## TEXT EXCERPT
....

That's about where I am as of right now...


----------



## phalynx

Tommy,

We share a lot of things in common: Ham radio, guns, tobacco, adult beverages, hunting, and the quest for our own space. Amen. 

Make sure you enjoy the ride and stop and smile at what you have done along the way.

Keep us posted.


----------



## neil

this looks like its going to be awesome! good luck with the build and dont ever quit trying to reach your goals of the ultimate man cave!


----------



## Tyrone Shoolace

Good luck with the build. I can't wait to see how you progress. I bet it's going to be great!


----------



## quo155

Thanks to everyone for the well wishes...the place may not look like much now (it definitely doesn't to my wife! LOL)...but someday...and someday soon...I will get on this sucker!

Coming up next, hopefully in a week or two, will be updated photos of the shop as I begin to move around and clear "my junk" out of there...why? Because we we like "man cave p0rn!"


----------



## rabidsquirrelOG

quo155 said:


> Thanks to everyone for the well wishes...the place may not look like much now (it definitely doesn't to my wife! LOL)...but someday...and someday soon...I will get on this sucker!
> 
> Coming up next, hopefully in a week or two, will be updated photos of the shop as I begin to move around and clear "my junk" out of there...why? Because we we like "man cave p0rn!"


A lot of potential in there. Man, I would almost kill for a Shop with a couple of garage bays and a lift. Get tired of paying idiots top dollar to do inferior work just because they have a lift...

uke:


----------



## quo155

rabidsquirrelOG said:


> A lot of potential in there. Man, I would almost kill for a Shop with a couple of garage bays and a lift. Get tired of paying idiots top dollar to do inferior work just because they have a lift...

....

## SUPPLIED DATA
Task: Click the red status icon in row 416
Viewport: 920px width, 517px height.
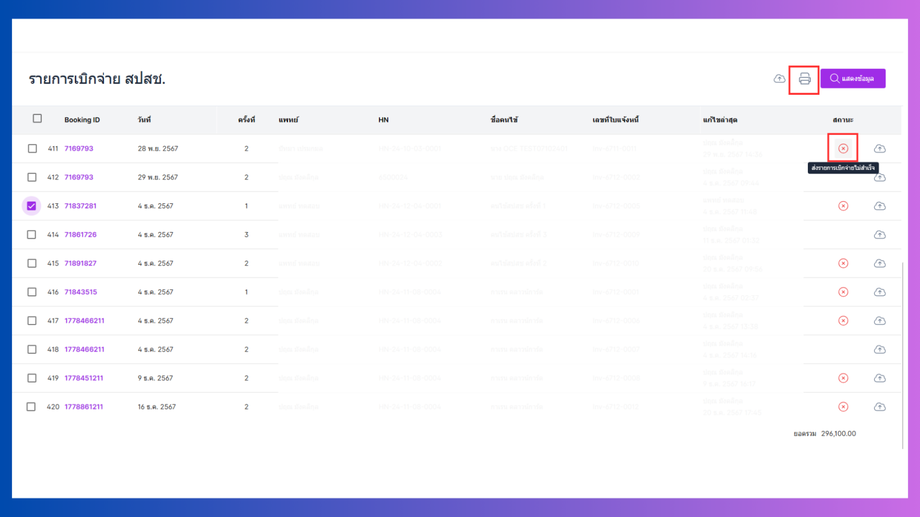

....

## DO THIS
Turn the paragraph of the forum thread above that begins "We share a lot of things in common" into a list, keeping its main facts.

## SOLUTION
Things we have in common:
- Ham radio
- Guns
- Tobacco
- Adult beverages
- Hunting
- The quest for our own space